# [Using the information]
1 > In the abstract on the vascular and lymphatic systems, which cells are called brain-resident immune cells?
2 > Please list every condition that the abstract on the vascular and lymphatic systems names as showing highly variable psychiatric symptoms.

# [Passage to read]
*** Begin section ***

A Destruction Model of the Vascular and Lymphatic Systems in the Emergence of Psychiatric Symptoms
Department of Drug Discovery Medicine, Kyoto University Graduate School of Medicine, Kyoto 606-8397, Japan
Urology Department at Cambridge University Hospitals, NHS Foundation Trust, Addenbrooke’s Hospital, Hills Road Cambridge, Cambridge CB2 0QQ, UK
Author to whom correspondence should be addressed.
These authors contributed equally.
Received: 25 November 2020
Revised: 24 December 2020
Accepted: 31 December 2020
Published: 6 January 2021
Impairment of the immune-barrier system in the aged brain is manifested in neurodegenerative diseases, such as Alzheimer’s disease. Cerebrospinal fluid flow and drainage system of meningeal lymph scavenge the waste products in the brain parenchyma. Recent accumulating attention to the immune system in the brain is now accompanied by the expanding knowledge of the breakdown mechanism of the blood-brain barrier and increased permeability of activated immune cells at the glymphatic system, in developing brains, and in the situation of infections. These disruptions of the immune-barrier function between vasculature and brain parenchyma, where neurons locate, would also occur by infection of viruses or microorganisms, vascular injury, cerebral hemorrhage, neurological diseases, and other external factors like stress. Those activate microglia, brain-resident immune cells, and allow the infiltration of immune cells, such as macrophages, neutrophils, and T cells. Aberrant immunity disrupts the functions of neurons and prevents the maturation of glia (e.g., oligodendrocytes and astrocytes), which may cause the emergence of the highly variable psychiatric symptoms seen in schizophrenia, autism spectrum disorders, Alexander disease, and developmental disorders via an abnormality of brain activities at both cellular and organism levels. Therefore, this hypothesis challenges the longstanding neuron-centric view of neurodegenerative and psychiatric diseases.

*** End section ***

# [Dataset extract]
*** Begin section ***

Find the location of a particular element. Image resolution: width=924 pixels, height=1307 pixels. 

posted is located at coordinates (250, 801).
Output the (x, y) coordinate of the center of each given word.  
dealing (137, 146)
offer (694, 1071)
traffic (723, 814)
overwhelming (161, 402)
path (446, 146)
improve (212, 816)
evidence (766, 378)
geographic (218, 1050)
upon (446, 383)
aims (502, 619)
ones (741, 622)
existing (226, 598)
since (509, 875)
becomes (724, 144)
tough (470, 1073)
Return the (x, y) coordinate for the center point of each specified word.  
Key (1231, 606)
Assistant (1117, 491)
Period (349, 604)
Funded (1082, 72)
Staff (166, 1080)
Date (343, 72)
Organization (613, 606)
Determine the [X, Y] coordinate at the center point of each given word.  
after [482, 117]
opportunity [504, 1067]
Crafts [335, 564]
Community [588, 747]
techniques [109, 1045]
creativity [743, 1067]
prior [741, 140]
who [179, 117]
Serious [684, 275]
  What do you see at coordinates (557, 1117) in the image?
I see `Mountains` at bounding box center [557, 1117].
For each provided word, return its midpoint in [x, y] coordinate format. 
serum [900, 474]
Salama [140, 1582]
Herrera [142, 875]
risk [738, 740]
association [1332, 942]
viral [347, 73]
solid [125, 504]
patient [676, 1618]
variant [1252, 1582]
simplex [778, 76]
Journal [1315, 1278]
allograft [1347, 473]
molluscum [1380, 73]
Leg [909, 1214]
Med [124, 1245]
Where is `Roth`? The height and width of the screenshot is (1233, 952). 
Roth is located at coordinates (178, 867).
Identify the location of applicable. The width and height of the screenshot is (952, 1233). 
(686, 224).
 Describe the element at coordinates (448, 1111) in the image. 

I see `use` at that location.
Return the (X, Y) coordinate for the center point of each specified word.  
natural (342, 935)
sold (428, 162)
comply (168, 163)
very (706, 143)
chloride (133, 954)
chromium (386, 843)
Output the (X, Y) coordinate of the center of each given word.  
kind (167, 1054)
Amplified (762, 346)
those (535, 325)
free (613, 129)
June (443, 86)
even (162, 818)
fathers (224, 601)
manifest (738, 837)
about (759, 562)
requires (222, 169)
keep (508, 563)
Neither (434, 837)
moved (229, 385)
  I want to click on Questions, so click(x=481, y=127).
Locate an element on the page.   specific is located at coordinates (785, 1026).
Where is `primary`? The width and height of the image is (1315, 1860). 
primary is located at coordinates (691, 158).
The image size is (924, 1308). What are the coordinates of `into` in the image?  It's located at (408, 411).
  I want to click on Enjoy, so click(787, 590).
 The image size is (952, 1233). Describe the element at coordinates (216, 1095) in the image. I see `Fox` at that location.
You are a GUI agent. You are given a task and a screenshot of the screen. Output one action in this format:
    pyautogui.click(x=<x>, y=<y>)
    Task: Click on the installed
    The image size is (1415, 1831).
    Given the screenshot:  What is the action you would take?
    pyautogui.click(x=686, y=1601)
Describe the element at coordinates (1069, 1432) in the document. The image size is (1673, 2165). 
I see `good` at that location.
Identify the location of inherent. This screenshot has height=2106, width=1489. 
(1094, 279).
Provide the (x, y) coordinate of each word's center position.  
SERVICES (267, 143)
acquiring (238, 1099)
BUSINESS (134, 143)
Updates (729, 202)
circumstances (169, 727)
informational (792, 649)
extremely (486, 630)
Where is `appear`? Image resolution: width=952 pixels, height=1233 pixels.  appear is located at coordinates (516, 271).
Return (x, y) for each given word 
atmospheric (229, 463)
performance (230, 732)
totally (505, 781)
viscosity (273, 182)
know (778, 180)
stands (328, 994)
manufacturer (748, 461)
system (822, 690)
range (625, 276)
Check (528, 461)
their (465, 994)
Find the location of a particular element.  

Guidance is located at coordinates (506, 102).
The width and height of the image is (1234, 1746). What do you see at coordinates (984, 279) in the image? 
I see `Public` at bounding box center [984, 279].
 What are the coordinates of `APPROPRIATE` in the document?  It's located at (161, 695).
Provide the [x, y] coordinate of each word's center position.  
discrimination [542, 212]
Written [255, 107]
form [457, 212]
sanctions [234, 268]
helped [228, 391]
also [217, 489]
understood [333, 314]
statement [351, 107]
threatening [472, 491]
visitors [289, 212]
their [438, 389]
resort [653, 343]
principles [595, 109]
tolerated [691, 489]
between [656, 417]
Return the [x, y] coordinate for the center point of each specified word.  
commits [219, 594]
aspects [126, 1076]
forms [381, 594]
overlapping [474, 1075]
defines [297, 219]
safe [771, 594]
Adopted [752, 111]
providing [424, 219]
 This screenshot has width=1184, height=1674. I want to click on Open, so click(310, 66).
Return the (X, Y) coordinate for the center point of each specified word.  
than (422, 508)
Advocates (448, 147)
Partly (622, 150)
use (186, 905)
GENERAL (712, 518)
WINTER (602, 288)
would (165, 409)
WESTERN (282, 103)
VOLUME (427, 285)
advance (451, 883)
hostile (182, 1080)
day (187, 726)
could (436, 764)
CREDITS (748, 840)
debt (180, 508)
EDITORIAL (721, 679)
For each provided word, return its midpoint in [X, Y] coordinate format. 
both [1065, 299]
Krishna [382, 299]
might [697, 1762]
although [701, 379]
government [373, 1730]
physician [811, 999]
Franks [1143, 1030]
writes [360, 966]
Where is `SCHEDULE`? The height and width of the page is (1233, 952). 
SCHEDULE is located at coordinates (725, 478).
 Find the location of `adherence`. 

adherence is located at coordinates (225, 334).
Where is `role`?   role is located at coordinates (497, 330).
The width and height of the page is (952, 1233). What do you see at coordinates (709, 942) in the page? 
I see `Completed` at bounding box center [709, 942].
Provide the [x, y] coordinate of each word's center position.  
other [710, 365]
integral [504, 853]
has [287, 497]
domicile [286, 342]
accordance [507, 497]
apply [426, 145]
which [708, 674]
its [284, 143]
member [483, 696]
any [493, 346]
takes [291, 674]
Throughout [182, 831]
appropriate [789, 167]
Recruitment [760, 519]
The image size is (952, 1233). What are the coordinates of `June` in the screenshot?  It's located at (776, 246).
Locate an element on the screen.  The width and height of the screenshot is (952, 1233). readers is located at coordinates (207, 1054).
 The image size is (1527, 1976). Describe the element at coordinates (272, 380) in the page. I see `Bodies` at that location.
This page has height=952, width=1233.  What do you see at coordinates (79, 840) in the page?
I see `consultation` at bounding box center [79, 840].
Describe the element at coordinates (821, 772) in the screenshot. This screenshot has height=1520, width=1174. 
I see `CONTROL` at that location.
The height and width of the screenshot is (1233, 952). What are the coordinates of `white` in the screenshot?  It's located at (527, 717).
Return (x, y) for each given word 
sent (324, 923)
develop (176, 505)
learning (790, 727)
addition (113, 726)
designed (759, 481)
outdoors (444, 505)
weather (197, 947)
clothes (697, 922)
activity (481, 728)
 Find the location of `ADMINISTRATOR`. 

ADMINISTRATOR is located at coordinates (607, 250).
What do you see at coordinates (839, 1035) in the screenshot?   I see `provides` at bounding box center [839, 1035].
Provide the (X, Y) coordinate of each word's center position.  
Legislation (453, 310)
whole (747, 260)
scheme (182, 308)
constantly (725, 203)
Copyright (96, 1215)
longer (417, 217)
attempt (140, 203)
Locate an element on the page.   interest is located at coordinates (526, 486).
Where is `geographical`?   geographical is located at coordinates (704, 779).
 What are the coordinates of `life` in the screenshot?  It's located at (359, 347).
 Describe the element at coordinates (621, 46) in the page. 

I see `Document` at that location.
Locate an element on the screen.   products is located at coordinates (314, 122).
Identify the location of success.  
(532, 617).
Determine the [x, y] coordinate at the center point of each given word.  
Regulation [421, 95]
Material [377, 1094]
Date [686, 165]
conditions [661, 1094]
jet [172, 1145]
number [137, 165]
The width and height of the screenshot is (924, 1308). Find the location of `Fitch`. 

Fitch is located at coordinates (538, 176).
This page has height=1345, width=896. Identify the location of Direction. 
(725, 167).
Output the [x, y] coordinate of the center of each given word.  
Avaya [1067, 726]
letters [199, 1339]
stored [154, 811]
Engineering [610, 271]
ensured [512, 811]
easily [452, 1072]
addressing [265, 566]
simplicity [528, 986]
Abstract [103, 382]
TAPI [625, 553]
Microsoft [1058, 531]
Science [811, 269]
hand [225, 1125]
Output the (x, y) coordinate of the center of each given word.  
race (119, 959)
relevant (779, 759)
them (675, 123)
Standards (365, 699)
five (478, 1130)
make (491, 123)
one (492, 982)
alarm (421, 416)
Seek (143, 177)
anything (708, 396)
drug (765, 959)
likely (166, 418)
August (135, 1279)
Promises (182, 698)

*** End section ***

# [Solved tasks]
1 > Microglia

2 > Schizophrenia, autism spectrum disorders, Alexander disease, developmental disorders